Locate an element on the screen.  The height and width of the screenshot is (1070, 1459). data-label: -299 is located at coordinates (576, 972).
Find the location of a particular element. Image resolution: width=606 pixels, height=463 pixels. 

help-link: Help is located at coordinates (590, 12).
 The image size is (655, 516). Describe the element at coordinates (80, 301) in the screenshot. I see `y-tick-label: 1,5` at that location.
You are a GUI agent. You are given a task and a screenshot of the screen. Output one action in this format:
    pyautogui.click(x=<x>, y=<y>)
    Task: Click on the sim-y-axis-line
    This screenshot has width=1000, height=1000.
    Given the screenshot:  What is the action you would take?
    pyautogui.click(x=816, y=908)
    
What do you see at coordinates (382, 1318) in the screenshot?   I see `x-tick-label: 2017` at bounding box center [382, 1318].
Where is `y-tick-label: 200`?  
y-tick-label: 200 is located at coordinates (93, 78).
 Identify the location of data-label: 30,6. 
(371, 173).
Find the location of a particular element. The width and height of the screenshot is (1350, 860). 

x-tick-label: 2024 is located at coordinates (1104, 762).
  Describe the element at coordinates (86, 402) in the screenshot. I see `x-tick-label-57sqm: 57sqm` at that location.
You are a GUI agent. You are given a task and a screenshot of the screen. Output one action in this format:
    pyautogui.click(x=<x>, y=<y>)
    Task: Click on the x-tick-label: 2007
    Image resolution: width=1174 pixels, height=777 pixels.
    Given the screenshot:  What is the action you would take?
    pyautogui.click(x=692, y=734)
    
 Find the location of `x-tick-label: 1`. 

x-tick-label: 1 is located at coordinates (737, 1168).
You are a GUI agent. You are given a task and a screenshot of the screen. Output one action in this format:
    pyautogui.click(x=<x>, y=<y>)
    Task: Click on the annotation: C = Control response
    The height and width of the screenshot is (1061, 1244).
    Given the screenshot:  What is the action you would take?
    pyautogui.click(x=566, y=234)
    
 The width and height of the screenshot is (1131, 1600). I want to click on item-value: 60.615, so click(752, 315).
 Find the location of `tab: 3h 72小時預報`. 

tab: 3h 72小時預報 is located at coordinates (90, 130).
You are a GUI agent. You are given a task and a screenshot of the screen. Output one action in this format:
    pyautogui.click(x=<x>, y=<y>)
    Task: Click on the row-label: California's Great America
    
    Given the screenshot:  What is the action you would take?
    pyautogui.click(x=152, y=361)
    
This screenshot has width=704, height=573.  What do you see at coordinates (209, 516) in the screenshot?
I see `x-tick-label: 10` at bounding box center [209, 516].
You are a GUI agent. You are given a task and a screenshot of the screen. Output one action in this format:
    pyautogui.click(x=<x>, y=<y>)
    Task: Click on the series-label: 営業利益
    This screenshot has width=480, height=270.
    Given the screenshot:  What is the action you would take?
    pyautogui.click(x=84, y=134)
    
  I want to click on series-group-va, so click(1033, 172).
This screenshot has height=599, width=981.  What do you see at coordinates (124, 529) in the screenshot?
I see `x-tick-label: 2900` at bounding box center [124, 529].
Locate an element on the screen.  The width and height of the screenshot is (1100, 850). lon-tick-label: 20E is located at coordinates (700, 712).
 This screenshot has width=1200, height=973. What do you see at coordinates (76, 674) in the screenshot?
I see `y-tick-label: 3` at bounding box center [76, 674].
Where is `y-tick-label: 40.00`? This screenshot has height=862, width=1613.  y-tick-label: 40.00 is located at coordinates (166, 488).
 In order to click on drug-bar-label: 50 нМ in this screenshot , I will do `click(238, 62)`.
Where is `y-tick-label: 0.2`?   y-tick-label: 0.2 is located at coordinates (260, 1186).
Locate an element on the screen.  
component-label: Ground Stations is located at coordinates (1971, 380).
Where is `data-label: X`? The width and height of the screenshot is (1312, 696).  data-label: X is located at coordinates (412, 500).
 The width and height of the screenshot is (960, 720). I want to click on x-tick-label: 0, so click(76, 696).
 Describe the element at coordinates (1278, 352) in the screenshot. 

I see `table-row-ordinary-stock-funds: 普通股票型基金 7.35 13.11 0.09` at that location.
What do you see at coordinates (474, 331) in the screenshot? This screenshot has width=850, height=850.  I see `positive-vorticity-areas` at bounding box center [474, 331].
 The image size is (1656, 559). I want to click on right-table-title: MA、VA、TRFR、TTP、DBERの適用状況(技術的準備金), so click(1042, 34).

━━━━━━

EXERCISE AIM
Please reproduce all the lines above word for word, changing nothing.

ANSWER TO THIS EXERCISE
Locate an element on the screen.  The height and width of the screenshot is (1070, 1459). data-label: -299 is located at coordinates (576, 972).
Find the location of a particular element. Image resolution: width=606 pixels, height=463 pixels. 

help-link: Help is located at coordinates (590, 12).
 The image size is (655, 516). Describe the element at coordinates (80, 301) in the screenshot. I see `y-tick-label: 1,5` at that location.
You are a GUI agent. You are given a task and a screenshot of the screen. Output one action in this format:
    pyautogui.click(x=<x>, y=<y>)
    Task: Click on the sim-y-axis-line
    This screenshot has width=1000, height=1000.
    Given the screenshot:  What is the action you would take?
    pyautogui.click(x=816, y=908)
    
What do you see at coordinates (382, 1318) in the screenshot?   I see `x-tick-label: 2017` at bounding box center [382, 1318].
Where is `y-tick-label: 200`?  
y-tick-label: 200 is located at coordinates (93, 78).
 Identify the location of data-label: 30,6. 
(371, 173).
Find the location of a particular element. The width and height of the screenshot is (1350, 860). 

x-tick-label: 2024 is located at coordinates (1104, 762).
  Describe the element at coordinates (86, 402) in the screenshot. I see `x-tick-label-57sqm: 57sqm` at that location.
You are a GUI agent. You are given a task and a screenshot of the screen. Output one action in this format:
    pyautogui.click(x=<x>, y=<y>)
    Task: Click on the x-tick-label: 2007
    Image resolution: width=1174 pixels, height=777 pixels.
    Given the screenshot:  What is the action you would take?
    pyautogui.click(x=692, y=734)
    
 Find the location of `x-tick-label: 1`. 

x-tick-label: 1 is located at coordinates (737, 1168).
You are a GUI agent. You are given a task and a screenshot of the screen. Output one action in this format:
    pyautogui.click(x=<x>, y=<y>)
    Task: Click on the annotation: C = Control response
    The height and width of the screenshot is (1061, 1244).
    Given the screenshot:  What is the action you would take?
    pyautogui.click(x=566, y=234)
    
 The width and height of the screenshot is (1131, 1600). I want to click on item-value: 60.615, so click(752, 315).
 Find the location of `tab: 3h 72小時預報`. 

tab: 3h 72小時預報 is located at coordinates (90, 130).
You are a GUI agent. You are given a task and a screenshot of the screen. Output one action in this format:
    pyautogui.click(x=<x>, y=<y>)
    Task: Click on the row-label: California's Great America
    
    Given the screenshot:  What is the action you would take?
    pyautogui.click(x=152, y=361)
    
This screenshot has width=704, height=573.  What do you see at coordinates (209, 516) in the screenshot?
I see `x-tick-label: 10` at bounding box center [209, 516].
You are a GUI agent. You are given a task and a screenshot of the screen. Output one action in this format:
    pyautogui.click(x=<x>, y=<y>)
    Task: Click on the series-label: 営業利益
    This screenshot has width=480, height=270.
    Given the screenshot:  What is the action you would take?
    pyautogui.click(x=84, y=134)
    
  I want to click on series-group-va, so click(1033, 172).
This screenshot has height=599, width=981.  What do you see at coordinates (124, 529) in the screenshot?
I see `x-tick-label: 2900` at bounding box center [124, 529].
Locate an element on the screen.  The width and height of the screenshot is (1100, 850). lon-tick-label: 20E is located at coordinates (700, 712).
 This screenshot has width=1200, height=973. What do you see at coordinates (76, 674) in the screenshot?
I see `y-tick-label: 3` at bounding box center [76, 674].
Where is `y-tick-label: 40.00`? This screenshot has height=862, width=1613.  y-tick-label: 40.00 is located at coordinates (166, 488).
 In order to click on drug-bar-label: 50 нМ in this screenshot , I will do `click(238, 62)`.
Where is `y-tick-label: 0.2`?   y-tick-label: 0.2 is located at coordinates (260, 1186).
Locate an element on the screen.  
component-label: Ground Stations is located at coordinates (1971, 380).
Where is `data-label: X`? The width and height of the screenshot is (1312, 696).  data-label: X is located at coordinates (412, 500).
 The width and height of the screenshot is (960, 720). I want to click on x-tick-label: 0, so click(76, 696).
 Describe the element at coordinates (1278, 352) in the screenshot. 

I see `table-row-ordinary-stock-funds: 普通股票型基金 7.35 13.11 0.09` at that location.
What do you see at coordinates (474, 331) in the screenshot? This screenshot has width=850, height=850.  I see `positive-vorticity-areas` at bounding box center [474, 331].
 The image size is (1656, 559). I want to click on right-table-title: MA、VA、TRFR、TTP、DBERの適用状況(技術的準備金), so click(1042, 34).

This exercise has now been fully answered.